A fine gennaio una “passeggiata” neofascista nel quartiere Primavalle a Roma poneva all’indice i migranti e le persone indigenti che vivono nel quartiere come “colpevoli” di ogni degrado e criminalità. Dopo il femminicidio di Pamela a Macerata, e l’atto terroristico neofascista, in poche ore la propaganda xenofoba e razzista ha puntato indice e tutte le altre 19 dita contro i migranti (e chi con loro è solidale) accusandoli indistintamente di essere colpevoli di spaccio di droga, mafia, insicurezza, criminalità e degrado. Arrivando anche ad affermare che è la presenza dei migranti ad aver scatenato l’atto criminale. Gli unici da condannare sono gli africani presenti in Italia. Ad oggi la dinamica non è ancora definita ma la colpa è dei migranti, senza se e senza ma. Emergesse altro sbaglierebbero la realtà e gli inquirenti. Eh si, perché in realtà c’è un altro passaggio delle ultime ore di Pamela che esiste: nelle ore precedenti il suo assassinio c’è chi l’ha pagata per avere un rapporto sessuale. Diventato protagonista anche di un’intervista nel quale il giornalista racconta il suo strazio e il suo dolore …
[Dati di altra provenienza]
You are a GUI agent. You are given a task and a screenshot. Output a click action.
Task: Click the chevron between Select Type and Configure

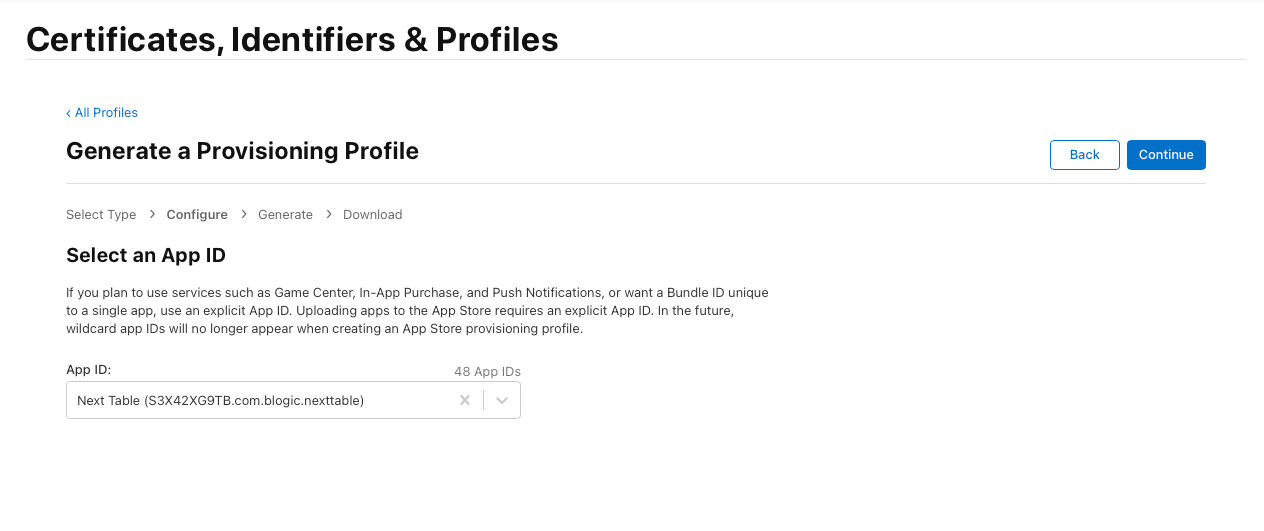(x=152, y=214)
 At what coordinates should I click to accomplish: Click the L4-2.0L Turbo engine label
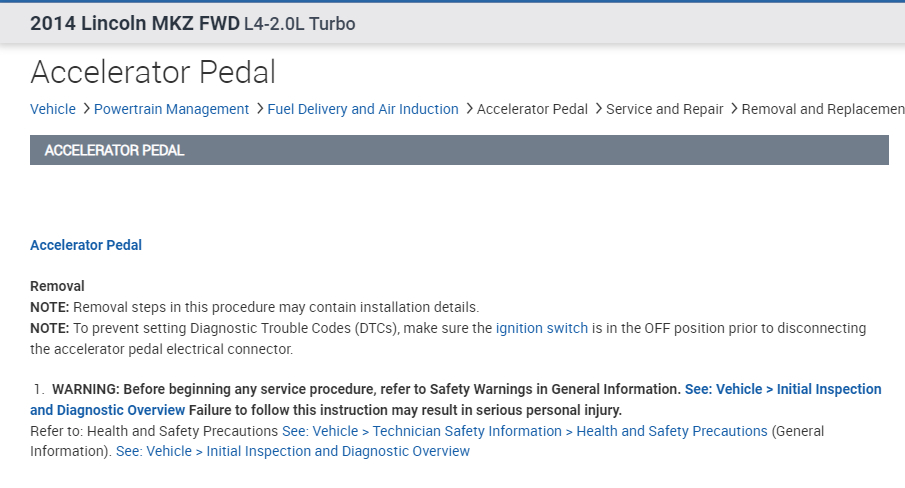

Avete sentito mezza parola di condanna? Avete visto una mezza unghia puntata? Qualcuno si è posto qualche domanda? Nossignori! Ma se indigna (e deve indignare) a stupire non stupisce più. Perché la Nazione teatro da anni e anni di propaganda xenofobe contro i clandestini che “ci vengono a rubare e stuprare le donne” ( e già questa è un’affermazione ripugnante e nauseante perché una donna è una persona dotata di intelligenza, dignità, rispetto, autodeterminazione … e mai, mai e poi mai deve essere considerata proprietà di un altro … se un uomo pensa che la fidanzata/moglie/convivente/amante/ecc. sia sua proprietà non è un uomo, è un aguzzino disumano…) dove la quasi totalità di violenze, abusi, femminicidi avvengono dentro le mura domestiche, da membri della famiglia e da fidanzati ed è la stessa che ha il record mondiale del “turismo sessuale” criminali contro bambine e bambini di Asia e Africa. Un record che passano gli anni ma non cede minimamente. Un record su cui il silenzio e la scarsa (anzi, quasi nulla) indignazione è pressoché totale. E guai a provare a toccare il mito della nostra “brava gente”, a denunciare che i crimini non hanno colore e nazionalità. Il diluvio di offese, minacce, intimidazioni violente sarà fragoroso. Lo stiamo vedendo appunto anche in questi giorni. Gli antirazzisti e gli antifascisti per i signori del Potere e della Propaganda non dovrebbero neanche parlare. Mentre a destra si giustifica, difende, solidarizza, con il terrorista neofascista.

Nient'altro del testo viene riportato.